Los Estados solo tienen dos caminos para tratar de contrarrestar el “bullying” de vecinos mucho más poderosos. Uno de ellos es establecer alianzas con otras grandes potencias que, por cualquier razón, estén en una posición de enemistad, rivalidad o competencia con respecto al Estado guapetón y acosador, y que a la vez tengan la capacidad, el interés y la disposición de asumir un papel de protectores, benefactores y garantes de la seguridad del Estado víctima más débil. Ese fue el camino seguido por el gobierno cubano durante las tres primeras décadas del proceso revolucionario a partir de 1959, mediante el vínculo con la extinta Unión Soviética, y fue un mecanismo bastante eficaz mientras duró.
La tragedia para Cuba, en la presente coyuntura internacional, es que los dos candidatos con mayores posibilidades de eventualmente asumir tal papel, China y Rusia, no parecen tener ni los recursos de poder suficientes ni el interés ni la voluntad política para hacerlo, más allá de ciertas escaramuzas (que la parte cubana siempre debe agradecer) con un impacto fundamentalmente mediático.

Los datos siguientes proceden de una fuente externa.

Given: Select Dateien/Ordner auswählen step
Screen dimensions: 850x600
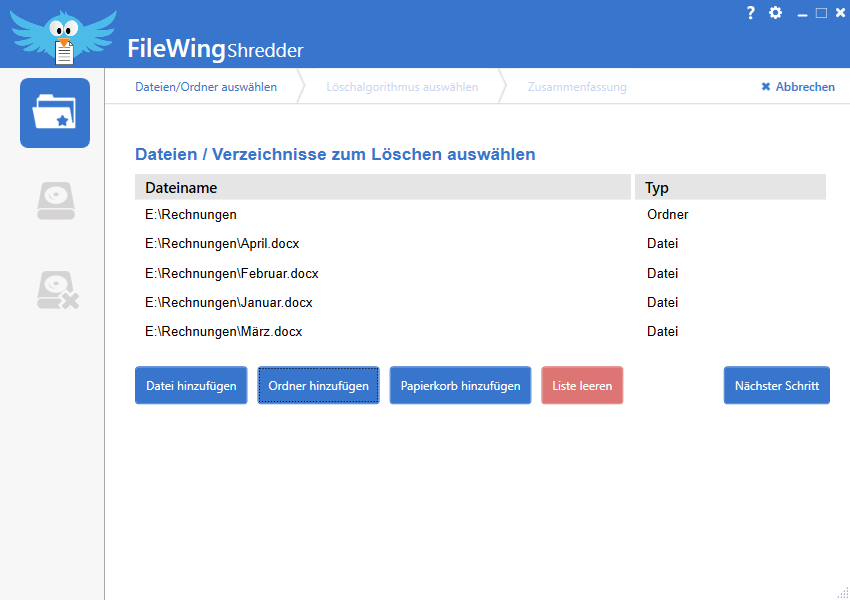Looking at the screenshot, I should [x=205, y=87].
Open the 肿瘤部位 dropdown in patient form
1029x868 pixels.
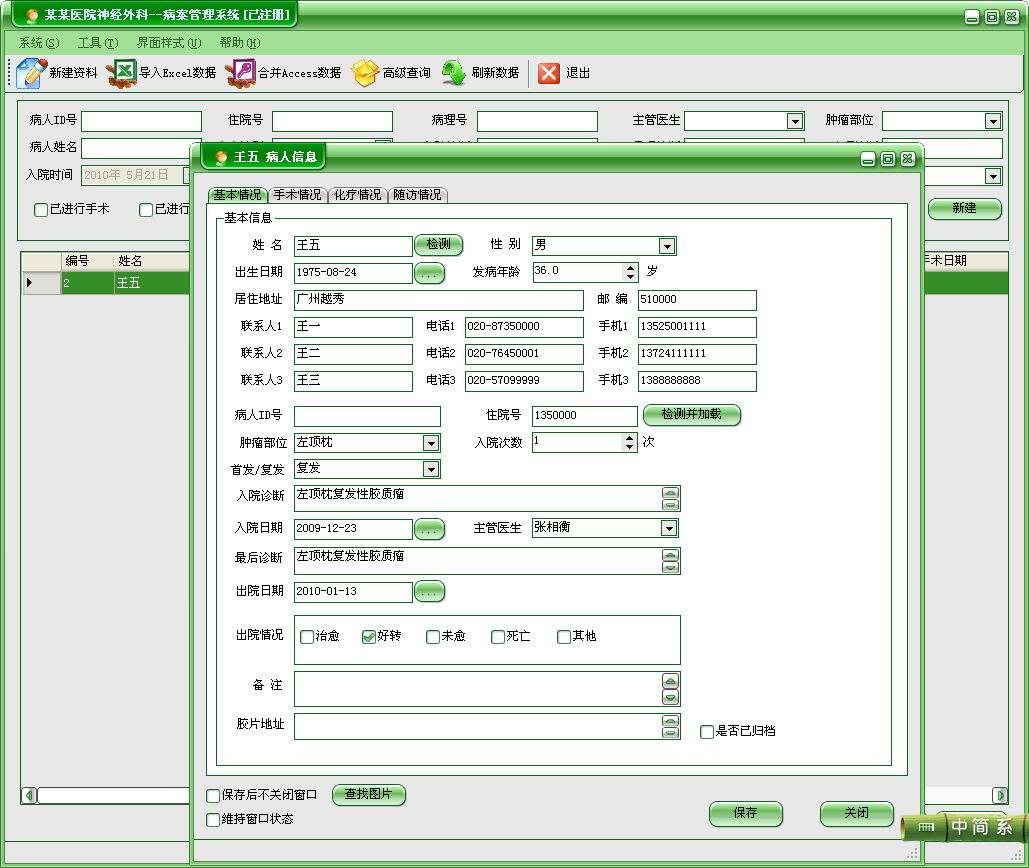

Frente a esta realidad, el único camino disponible para Cuba es su renacimiento y fortalecimiento nacional, a fin de evitar tanto un colapso total endógeno como una agresión militar desde Estados Unidos, o cualquier tipo de combinación entre ambos procesos.
En mi opinión, dicho proceso de renacimiento y fortalecimiento (hace cuatro años, exhorté a una “renovación profunda y acelerada del proyecto nacional cubano” que, a todas luces, nunca sucedió) debe pasar necesariamente por reformas inmediatas, profundas, resueltas, coherentes e integrales, tanto en lo económico como en lo político.
¿Por qué no reconocer de una vez por todas el fracaso del modelo económico estatalizador, centralizador y administrativamente hipertrofiado establecido a partir de la Ofensiva Revolucionaria de 1968, y la necesidad de reconstruir nacionalmente un modelo económico mixto de verdad, con su correspondiente tejido empresarial, en el que convivan de manera racional y sinérgica los actores públicos y privados, en una real igualdad de condiciones, sin tabúes, dogmatismos, campañas y hostigamientos administrativos y mediáticos de naturaleza político-ideológica?
¿Por qué persistir obstinadamente en un sistema político esencialmente neoestalinista, basado, a partir de una especie de derecho divino, en un único partido que de comunista solo parece quedarle el nombre, excluyendo así de la militancia y la participación políticas a muchos otros cubanos patriotas que pudieran no identificarse a sí mismos como comunistas, pero que desean un país mejor, con prosperidad económica y justicia social? ¿Por qué no rediseñar un sistema político ideológicamente plural, en el que los únicos criterios de exclusión estén determinados por la defensa frente al anexionismo político proestadounidense y el capitalismo salvaje y neofascista?
Y antes de que a alguien se le ocurra acusarme de anticomunista, aclaro que este comentario lo ha escrito un convencido marxista librepensador.
¡Todos gritaran, será mejor hundirnos en el mar, que antes traicionar la gloria que se ha vivido!!!